Attorney-General says human rights consideration fundamental

No comments

Chris Finlayson

09 October 2015 – By Sasha Borissenko

Parliament should always consider human rights and the enhancement of human rights in its decision making process, rather than a post de facto consideration, as it currently stands, Attorney-General Christopher Finlayson says.

Mr Finlayson spoke on Section 7 of the Bill of Rights: 7 Years Reflection, when opening The Business of Managing Corruption conference hosted by Transparency International New Zealand and held at Wellington’s Te Papa on 7 October 2015.

Mr Finlayson addressed an audience of lawyers, business people and government officials on the importance of the New Zealand Bill of Rights during the law-making process.

Under section 7 of the New Zealand Bill of Rights Act 1990 (NZBORA), the Attorney-General is required to report to Parliament where a bill appears to be inconsistent with the rights and freedoms afforded under the Act.

“It’s good to stand back and see how the system actually operates. Everyone here will understand that the Attorney-General is a minister of the Crown but also a law officer and the functions are quite distinct. [I have to] scrutinise legislation if it’s inconsistent or raises questions. It’s not surprising, therefore, that it is impossible for an Attorney-General to be a Minister of Justice.”

Former Minister of Justice Simon Power had once criticised Mr Finlayson for being “too independent from the executive”.

The Attorney-General is not subject to direction by caucus and is required to action section 7 reports according to their independent judgement, Mr Finlayson said.

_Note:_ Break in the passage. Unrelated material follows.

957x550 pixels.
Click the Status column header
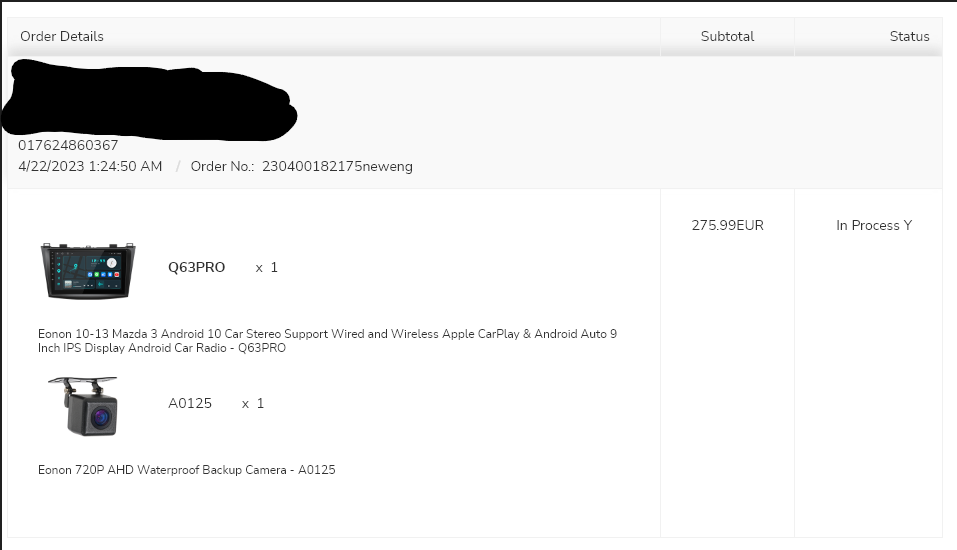point(909,36)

“[Actioning section 7 reports] is very much my duty and I take that responsibility very seriously.”

The Maori Purposes Bill 2015 was recently subject to debate where questions regarding family status discrimination were raised in the instance that trustee beneficiaries might benefit differently according to whether they are blood descendants as opposed to adopted family members and spouses.

Irrespective of Mr Finlayson’s conclusions, he felt uncomfortable that NZBORA does not have supreme law status, which is the only way forward, he said.

Parliament should always consider human rights and enhancing human rights in their decision making process, rather than a post de facto consideration, as it currently stands.

He applauded former Attorney-General Margaret Wilson for waiving privilege in favour of publishing NZBORA section 7 orders in an effort to encourage greater consideration being made to NZBORA during the policy making process.

Section 7 reports have been most prevalent when bills have been issued under urgency. Rushed legislation makes for “crummy laws”, he said.

“We don’t have nearly as much urgency as we used to. The reality of the matter is if we rush things we stuff things up … There’s a lot to be said for slowing things down. [In other words] the longest way round is the shortest way long.”

Since 1990, 68 bills have been subject to section 7, five of which were issued this year, he said.